Sevgili okur, biraz dertleşsek mi, ne dersiniz?

            Birkaç aydır sessiz sedasız yerimde oturuyorum. Yerimde oturuyorum derken, hiçbir angut bu beyandan kendisine bir başarı hikâyesi çıkartmasın ondan sonra! Meseleleri anlamaya çalışıyorum, insanların yavşaklık potansiyellerinin sınırının ne kadar olacağını merak ediyorum!

            Özetle, kimseyle işim yok. Kendi basit hayatımı yaşamaya çalışıyorum, hepsi bu.

            Ama millet durmuyor. Bazen öyle şeyler oluyor ki, sinirleneyim mi, sevineyim mi, karar veremiyorum. Misal mi?

            Fırat Havzası Gazeteciler Cemiyeti’nde bu hafta seçim yapılacak. Şimdilik iki aday var. Birinci aday Fırat Gazetesi imtiyaz sahibi sevgili ağabeyim Semih Erdem.

            Semih abi taa seksenlerde bu mesleği icra etmiş bir büyüğümüz. Gazeteciliğin nasıl zor ve nasıl veballi bir iş olduğunu en iyi bilebilecek kişilerdendir. Ben seçileceğine ve çok başarılı olacağına eminim. Üzerime her ne düşerse, şartsız, koşulsuz kendisine destek olmaya çalışacağım.

            Diğer aday ise Yusuf Boydak! Yani en azından adaylıktan vazgeçmezse!

            Boydak aday olunca üyeleri gezmeye başlamış. Miş’li geçmiş zaman eki kullandım, zira meseleyle ilgilenmiyorum. Neyse…

            Birkaç kişi, Boydak’ın seçim vaatlerini anlatmak yerine, benden haz etmeyen üyelere benim hakkımda konuştuğunu duyunca kendisini aradım. İsterseniz önce ne dediğini yazayım.

            Boydak millete şöyle söylüyormuş: “Semih Erdem seçilirse Cengiz’i hemen üye yapacaklar ve sonra onu başkan yapacaklar!”

            Vay anasını sayın seyirciler!

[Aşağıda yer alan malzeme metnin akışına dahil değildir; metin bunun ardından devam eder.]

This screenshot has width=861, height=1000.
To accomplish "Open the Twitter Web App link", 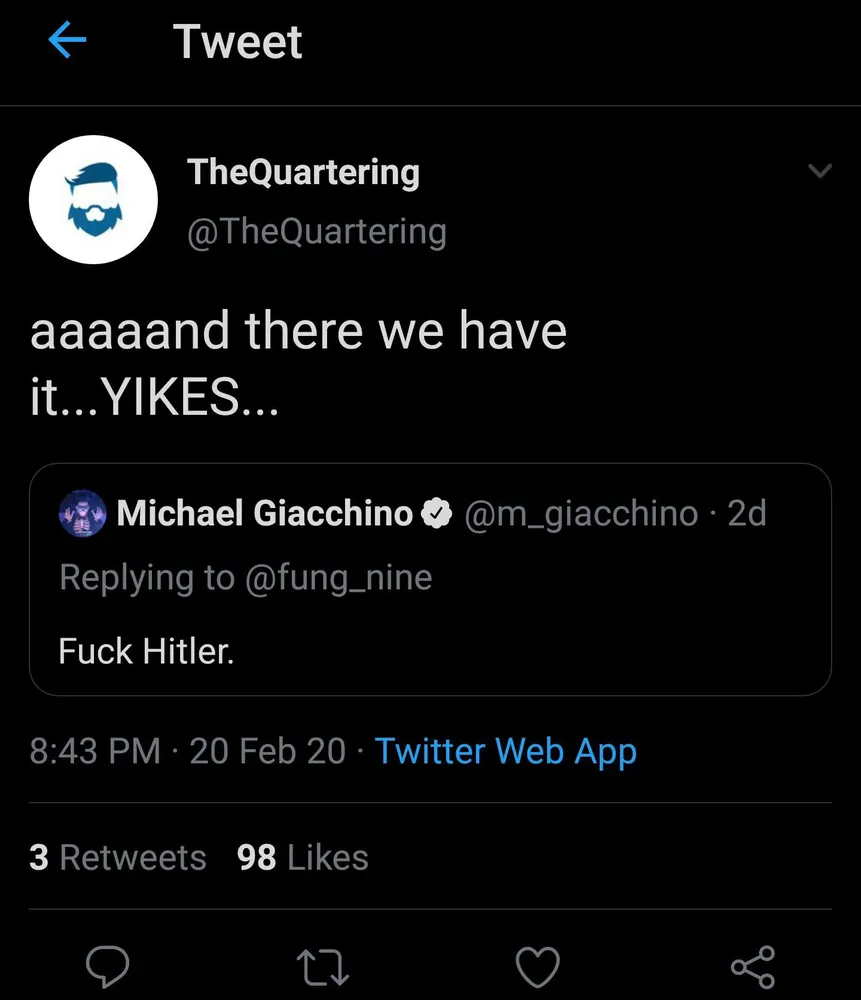I will (505, 751).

            Aslında böyle bir yazı yazmayı düşünmüyordum. Ama Boydak’la konuştuğumda başta inkar edip, sonra “Böyle bir duyum aldım, ben de bir veya iki veya üç kişiye bahsetmiş olabilirim!” demeseydi, bu meseleyi yazı konusu yapmayacaktım.

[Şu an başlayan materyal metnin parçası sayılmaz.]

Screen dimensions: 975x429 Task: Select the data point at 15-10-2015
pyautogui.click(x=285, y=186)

            Yazmamdaki diğer sebebe gelince… Ne derneğe üye olacağım ne de bir gün başkanlığa aday olacağım! Seçmeni rahatlatmak istedim!

            Artık tek seçim propagandasını elinden aldığım Boydak’a oy veren olur mu, orası beni ilgilendirmiyor!

            Her iki başkan adayına da başarılar dilerim…

*****

            Sevgili okur, bazı olaylar karşısında neden kararsız kaldığımı anladınız mı?

            Seviniyorum… Zira kendi kendime “Oğlum Cengo bu nasıl bir kudrettir, bu nasıl bir korkudur? Hepi topu sadece bir köşen var…” diyorum. Millet propagandasını bile benim üzerimden yapıyor, bir yazı yazıyorum ekranlarda tiyatrolar oynanıp krize girmeye kalkanlar oluyor… Gururum okşanıyor yani!

            Sinirleniyorum… Çünkü meseleyle uzaktan, yakından ilgim yok. Ne diye beni bulaştırıyorlar ki?

            Ben Boydak’ın yerinde olsam, düşmanlarıma şirinlik yapmak yerine, kendi başkanlık projelerimi anlatırdım. Düşünsenize, Boydak kazanacak olursa aslında kendisi değil, benim korkum kazanmış olacak!

            E yani! He valla! Değil mi ama?

            Yusuf Boydak ile telefonda konuştuklarımızı yazı konusu yapmayacağım. Ama ben kendisine hürmet ettikçe, benden yana kuyruk acısı olanlara şirinlik yapması artık rahatsızlık veriyor. Kendisiyle bir meselem yoksa, ki ben yok diye biliyorum… Kendisinden üçüncü şahıslarla olan husumetimde taraf olmamasını rica edeceğim…

            Allah bir mani vermezse, bu köşe yeter bana. Hiçbir makamın şerefine de, gücüne de ihtiyacım yok çok şükür!

            Başlıkta aday olacağımı neden mi yazdım?

            Ee biraz keyfini çıkartmayacaksak, bu kadar boş bir meseleyi yazmanın ne anlamı var!?